Seit einiger Zeit wird der Begriff auch für die Suche und Orientierung im Internet oder auf einer Website verwendet.
Die Tätigkeit des Navigierens besteht aus drei Teilbereichen:
Die Teilaufgaben 2 und 3 erfordern die Fähigkeit, den Verkehr auch unter schwierigen Bedingungen aufrechtzuerhalten (z. B. bei Nebel, Eisgefahr oder Gewitter) und jede Möglichkeit einer Kollision mit anderen Fahrzeugen auszuschließen.
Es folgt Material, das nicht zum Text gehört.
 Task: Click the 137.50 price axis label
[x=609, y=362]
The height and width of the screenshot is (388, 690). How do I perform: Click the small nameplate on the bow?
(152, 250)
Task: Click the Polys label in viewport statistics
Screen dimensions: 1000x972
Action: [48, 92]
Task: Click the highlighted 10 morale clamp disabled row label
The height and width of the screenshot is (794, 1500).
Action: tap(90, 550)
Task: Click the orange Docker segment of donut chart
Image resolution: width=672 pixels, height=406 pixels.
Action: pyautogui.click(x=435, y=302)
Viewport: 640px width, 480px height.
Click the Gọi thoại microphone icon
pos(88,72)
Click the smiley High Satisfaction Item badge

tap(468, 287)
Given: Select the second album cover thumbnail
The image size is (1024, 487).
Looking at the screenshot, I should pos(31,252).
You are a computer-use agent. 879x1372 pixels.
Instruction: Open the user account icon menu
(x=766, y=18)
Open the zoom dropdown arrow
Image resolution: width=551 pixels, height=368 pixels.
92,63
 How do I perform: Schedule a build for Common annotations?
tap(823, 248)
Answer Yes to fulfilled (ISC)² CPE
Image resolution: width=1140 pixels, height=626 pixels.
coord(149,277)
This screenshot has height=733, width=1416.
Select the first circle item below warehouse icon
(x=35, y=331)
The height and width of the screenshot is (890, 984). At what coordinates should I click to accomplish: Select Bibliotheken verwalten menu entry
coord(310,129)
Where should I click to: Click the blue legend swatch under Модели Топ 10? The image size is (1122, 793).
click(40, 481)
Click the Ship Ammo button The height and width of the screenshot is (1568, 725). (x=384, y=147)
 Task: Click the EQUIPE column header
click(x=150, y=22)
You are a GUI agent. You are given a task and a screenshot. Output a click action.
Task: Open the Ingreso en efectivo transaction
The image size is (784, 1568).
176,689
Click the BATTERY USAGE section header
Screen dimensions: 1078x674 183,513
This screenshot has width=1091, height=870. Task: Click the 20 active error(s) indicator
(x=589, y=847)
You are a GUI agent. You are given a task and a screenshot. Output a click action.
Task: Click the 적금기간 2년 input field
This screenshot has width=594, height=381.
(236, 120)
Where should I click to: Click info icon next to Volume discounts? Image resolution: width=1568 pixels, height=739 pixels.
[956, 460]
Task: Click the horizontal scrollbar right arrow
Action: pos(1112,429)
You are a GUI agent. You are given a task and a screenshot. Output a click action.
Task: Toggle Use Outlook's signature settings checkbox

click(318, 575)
Daher beinhaltet Navigation auch die Technik und Wissenschaft, über die Ortung hinaus die Route unterwegs neuerlich optimieren zu können, sowie bei Luftfahrzeugen Änderungen von Fluglage und Flughöhe rasch festzustellen und Kurs/Geschwindigkeit darauf abzustimmen.
Die Basis jeder Navigation auf oder über der Erde sind die Sichtnavigation (Raumgefühl und visuelle Kontrolle) und das Koppeln (aus dem Kurs berechneter Weg), heute aber ergänzt um Methoden der Funk- oder der Satellitennavigation. Letztere erlaubt selbst mit billigen Handgeräten unter 100 € eine auf etwa 10–20 Meter genaue Ortsbestimmung.
Bis etwa zum Jahr 2000 hatten aber Methoden der Koppelnavigation die größte Bedeutung – die Berechnung oder Schätzung des zurückgelegten Weges mittels Kurs und Geschwindigkeit (bzw. bei größeren Flugzeugen und Raketen auch mittels der Beschleunigung). Je länger die Strecke oder je komplizierter der Wegverlauf, desto mehr muss diese (beim Fußgänger oder Autofahrer meist unbewusste) Navigation durch Positionsmessungen unterwegs ergänzt werden. Denn selbst mit guten Kompassen etc. ist die Koppel-Genauigkeit auf bestenfalls 1–3 Prozent des zurückgelegten Weges beschränkt, kann aber durch Seitenwind und Meeresströmungen auch um 10 Prozent vom vermuteten („gegissten“) Kurs abweichen.
Die meisten Verfahren der Navigation entstammen der Nautik, also der Ortsbestimmung und Steuerung von Schiffen. Die klassischen Hilfsmittel der Ortung sind geometrischer Natur (Winkelmessung und Richtungsmessung) sowie die Bestimmung der Eigengeschwindigkeit und von Distanzen. Sie werden seit Jahrhunderten in folgenden Methodengruppen angewandt:
Als Langstreckennavigation (englisch Long-Range Navigation – LRN) bezeichnet man in der Nautik und in der Luftfahrt (Langstreckenflug) die auf Strecken über einige 100 km notwendigen Verfahren der Ortsbestimmung und der Fahrzeugsteuerung.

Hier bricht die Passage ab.